Why should we think Thomas Paine was afraid to die? and why should the American people malign the memory of that great man? He was the first to advocate the separation from the mother country. He was the first to write these words: "The United States of America." Think of maligning that man! He was the first to lift his voice against human slavery, and while hundreds and thousands of ministers all over the United States not only believed in slavery, but bought and sold women and babes in the name of Jesus Christ, this infidel, this wretch who is now burning in the flames of hell, lifted his voice against human slavery and said: "It is robbery, and a slaveholder is a thief; the whipper of women is a barbarian; the seller of a child is a savage." No wonder that the thieving hypocrite of his day hated him! I have no love for any man who ever pretended to own a human being. I have no love for a man that would sell a babe from the mother's throbbing, heaving, agonized breast. I have no respect for a man who considered a lash on the naked back as a legal tender for labor performed. So write it down, Thomas Paine was the first great abolitionist of America.

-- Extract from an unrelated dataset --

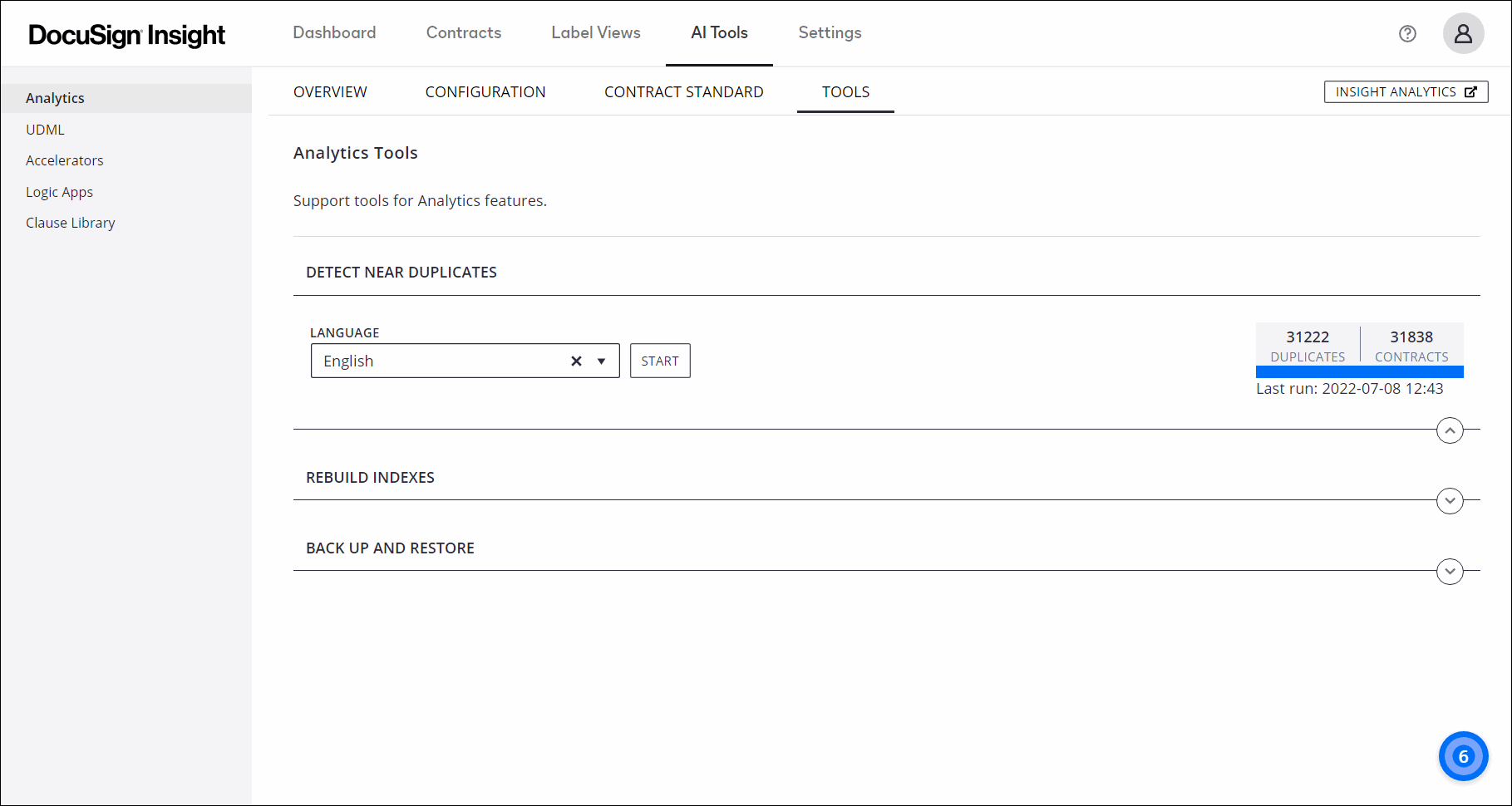1512x806 pixels.
Task: Open the blue notification badge showing 6
Action: [1463, 756]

Now let me tell you another thing. He was the first man to raise his voice for the abolition of the death penalty in the French convention. What more did he do? He was the first to suggest a federal constitution for the United States. He saw that the old articles of confederation were nothing; that they were ropes of water and chains of mist, and he said, "We want a federal constitution so that when you pass a law raising 5 percent you can make the states pay it." Let us give him his due. What were all these preachers doing at that time?

He hated superstition; he loved the truth. He hated tyranny; he loved liberty. He was the friend of the human race. He lived a brave and thoughtful life. He was a good and true and generous man, and "he died as he lived." Like a great and peaceful river with green and shaded banks, without a murmur, without a ripple, he flowed into the waveless ocean of eternal peace. I love him; I love every man who gave me, or helped to give me the liberty I enjoy tonight; I love every man who helped me put our flag in heaven. I love every man who has lifted his voice in any age for liberty, for a chainless body and a fetterless brain. I love everyman who has given to every other human being every right that he claimed for himself. I love every man who has thought more of principle than he has of position. I love the men who have trampled crowns beneath their feet that they might do something for mankind, and for that reason I love Thomas Paine.

I thank you all, ladies and gentlemen, every one—every one, for the attention you have given me this evening.